La sanatoria spagnola di Sánchez: modello o resa?

Benvenuti a un nuovo episodio del podcast Integrazione o ReImmigrazione, io sono l’avvocato Fabio Loscerbo.

Oggi affrontiamo un tema che sta attraversando il dibattito europeo: la cosiddetta sanatoria spagnola promossa dal governo Sánchez.

La domanda è semplice: siamo davanti a un modello oppure a una resa?

Io credo che il problema non sia regolarizzare, in sé. Il problema è come si regolarizza.

Quando una regolarizzazione di massa prescinde da un criterio giuridico selettivo fondato sull’integrazione, il rischio è trasformare il diritto di soggiorno in una risposta amministrativa generalizzata, sganciata da qualsiasi verifica sul percorso individuale.

Ed è qui che si apre la differenza tra due modelli.

Da una parte la logica della sanatoria: si regolarizza perché il sistema non ha governato i flussi.

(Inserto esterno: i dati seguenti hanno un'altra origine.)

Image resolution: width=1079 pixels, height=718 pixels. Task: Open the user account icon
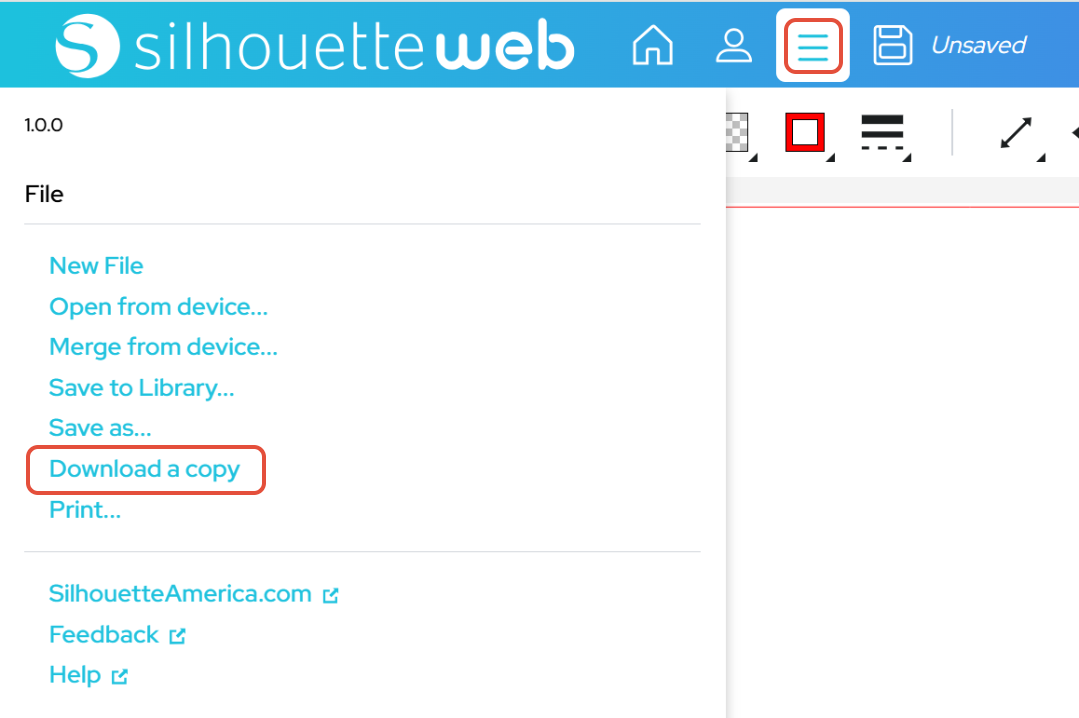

Dall’altra una logica diversa: il soggiorno si consolida perché vi è integrazione verificabile — lavoro, lingua, rispetto delle regole, radicamento.

Non è la stessa cosa.

Perché nel primo caso la regolarizzazione tende a diventare meccanismo eccezionale che si ripete; nel secondo diventa esito di un criterio.

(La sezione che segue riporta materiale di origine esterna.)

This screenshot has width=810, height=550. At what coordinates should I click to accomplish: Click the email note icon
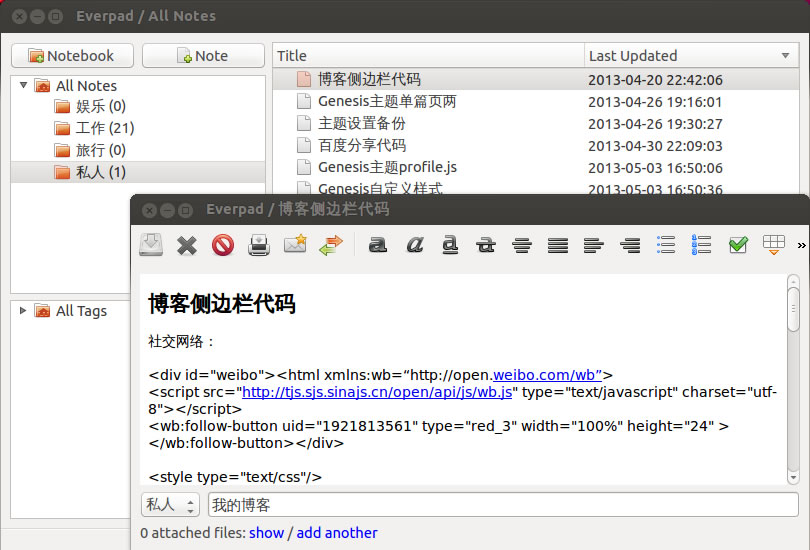(x=295, y=244)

Ed è qui che il paradigma Integrazione o ReImmigrazione offre, a mio avviso, una chiave alternativa.

Non sanatorie indiscriminate, ma integrazione come titolo di permanenza.

Chi si integra resta. Chi non si integra deve rientrare in politiche di ritorno.

Questo non è un irrigidimento. È, al contrario, il tentativo di sottrarre il governo dell’immigrazione alla logica periodica delle sanatorie.

Per questo il caso spagnolo è un caso-studio decisivo: ci obbliga a scegliere se l’immigrazione si governa con eccezioni o con criteri.

E io credo che il futuro stia nei criteri.

Grazie per avermi ascoltato e ci sentiamo nel prossimo episodio di Integrazione o ReImmigrazione.